For LC–MS/MS, acquisition was performed with an ABSciex TripleTOF 5600 (ABSciex, Foster City, CA, USA) coupled to an electrospray interface with a 25 μm iD capillary and connected to an Eksigent μUHPLC (Eksigent, Redwood City, CA, USA). Analyst TF 1.7 software was adapted to control the apparatuses and data processing and acquisition. For the IDA mode, the source voltage was set to 5.5 kV and maintained at 325 °C. Curtain gas pressure was set at 27 psi, gas one at 27 psi, and gas two at ten psi. The separation was done on a reversed-phase HALOC18-ES column 0.3 μm, i.d., 2.7 μm particles, 150 mm long (Advance Materials Technology, Wilmington, DE) and maintained at 60 °C. Samples were injected by loop overfilling into a 5μL loop. For the 60 min  LC gradient, the mobile phase consisted of solvent A (0.2% v/v formic acid and 3% DMSO v/v in water) and solvent B (0.2% v/v formic acid and 3% DMSO in EtOH) at a flow rate of 3 μl/ min [32, 33].

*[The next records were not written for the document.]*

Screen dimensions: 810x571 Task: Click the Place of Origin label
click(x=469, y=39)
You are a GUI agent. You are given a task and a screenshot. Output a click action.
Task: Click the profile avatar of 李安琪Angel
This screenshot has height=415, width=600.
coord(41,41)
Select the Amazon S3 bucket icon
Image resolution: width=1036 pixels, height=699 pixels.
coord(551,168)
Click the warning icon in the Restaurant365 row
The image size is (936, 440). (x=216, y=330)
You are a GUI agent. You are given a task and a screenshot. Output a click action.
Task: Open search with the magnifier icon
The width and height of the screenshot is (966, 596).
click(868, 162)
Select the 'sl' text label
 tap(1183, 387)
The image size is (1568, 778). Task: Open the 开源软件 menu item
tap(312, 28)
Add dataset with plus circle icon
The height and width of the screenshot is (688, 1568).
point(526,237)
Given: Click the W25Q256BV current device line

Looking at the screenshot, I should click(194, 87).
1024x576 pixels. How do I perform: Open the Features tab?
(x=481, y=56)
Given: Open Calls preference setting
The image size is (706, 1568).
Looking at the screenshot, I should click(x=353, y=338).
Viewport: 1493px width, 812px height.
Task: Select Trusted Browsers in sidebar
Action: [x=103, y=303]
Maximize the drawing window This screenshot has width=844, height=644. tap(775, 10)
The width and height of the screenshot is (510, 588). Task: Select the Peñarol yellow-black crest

All data from LC–MS/MS runs were analyzed simultaneously with the Protein Pilot software to identify candidate proteins. To further investigate the biological significance of twenty differentially expressed proteins, we carried out GO and pathway enrichment analyses employing different online databases and software. For GO, Shiny GO v0.61 (http://bioinformatics.sdstate.edu/go) and PANTHER v15 (http://www.pantherdb.org) were used and pathway enrichment analysis was done using Reactome database (http://reactome.org). R software (version 3.6.1, https://www.r-project.org) and packages GOplot and ggplot2 were applied for visualization of GO terms and enriched pathways, respectively.
Placenta collection and determination of protein concentration
In this study, normal human placentas from FT and TP were collected and sampled. In each FT and TP group, samples from four placentas were pooled, tissue lysates were prepared and the protein concentrations were determined. On average, from 0.1 g of FT and TP tissues 4.42 ± 1.65 and 3.64 ± 0.59 mg proteins were extracted, respectively. The protein concentrations of placental lysate aliquots were measured at different time points after preparation and were always shown to be consistent.
Quantification of proteins in placenta lysate
The protein concentration of prepared placenta lysates was determined by 2-D Quant Kit. On average, from 0.1 g of FT and TP tissues 4.42 ± 1.65 and 3.64 ± 0.59 mg protein were extracted, respectively. The protein concentration of placental lysate aliquots was measured at different time points after preparation and always was shown to be consistent.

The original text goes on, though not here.